The 1912 Detroit Tigers season was a season in American baseball. It involved the Tigers finishing sixth in the American League. It was the team's first season in Tiger Stadium.

Regular season 
On April 20, 1912, Navin Field opened the same day as Fenway Park. It was supposed to be opened on April 18 (like Fenway Park) but it rained in both cities on that day. Ty Cobb scored the first run in Tiger Stadium by stealing home.

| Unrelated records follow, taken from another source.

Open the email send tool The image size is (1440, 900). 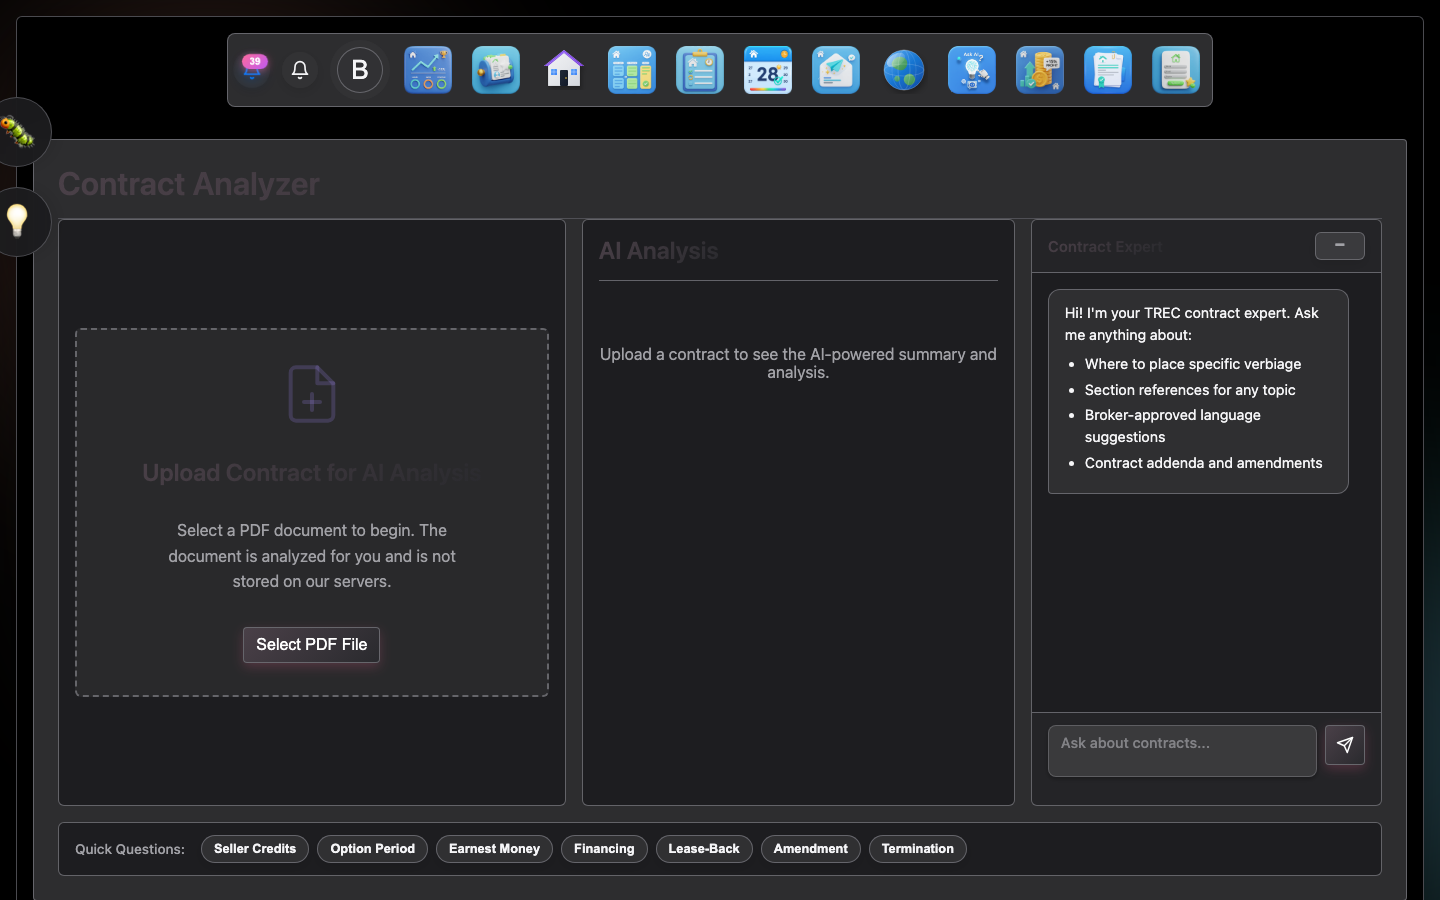coord(835,70)
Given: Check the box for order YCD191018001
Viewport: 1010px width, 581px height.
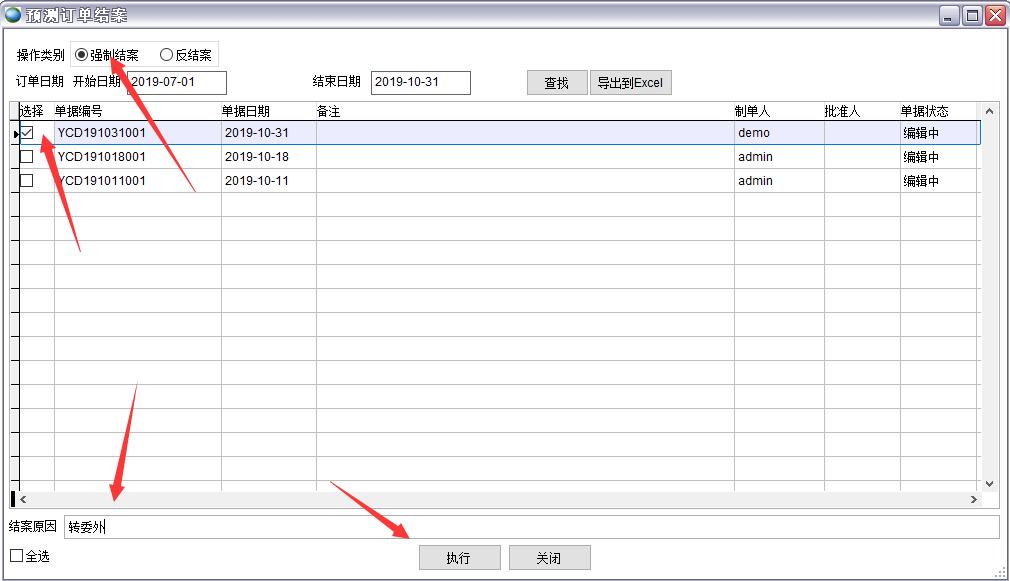Looking at the screenshot, I should [27, 157].
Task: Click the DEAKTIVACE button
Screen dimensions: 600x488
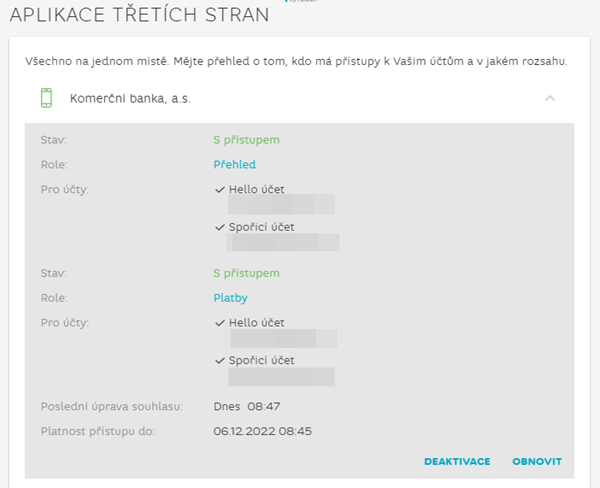Action: click(x=457, y=461)
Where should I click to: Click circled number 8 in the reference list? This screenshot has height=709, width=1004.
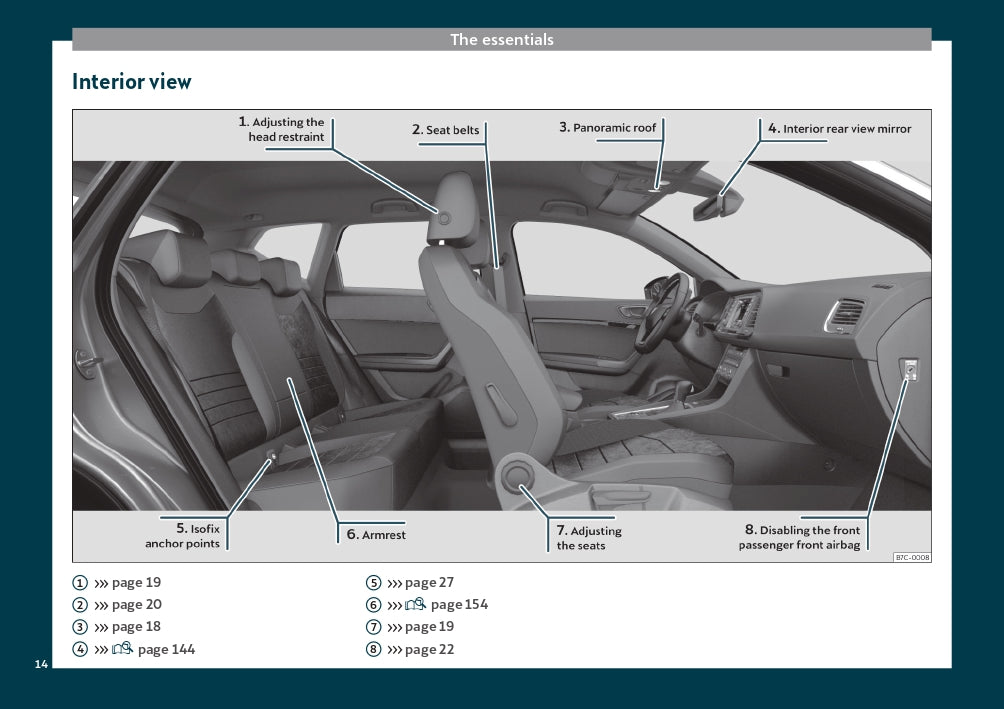click(x=373, y=650)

On May 18, 1912, the Tigers players went on strike to protest the suspension of star center fielder Ty Cobb, who had gone into the stands on May 15 to attack a disabled fan who had been abusing him. Rather than forfeit the next game, the Tigers sent out a team of replacement players, mostly local college and sandlot players but also including Tigers coaches Joe Sugden and 48-year-old Deacon McGuire. Manager Hughie Jennings also entered the game as a pinch hitter. Starting pitcher Allan Travers gave up 24 runs on 26 hits in a complete game loss, both American League records.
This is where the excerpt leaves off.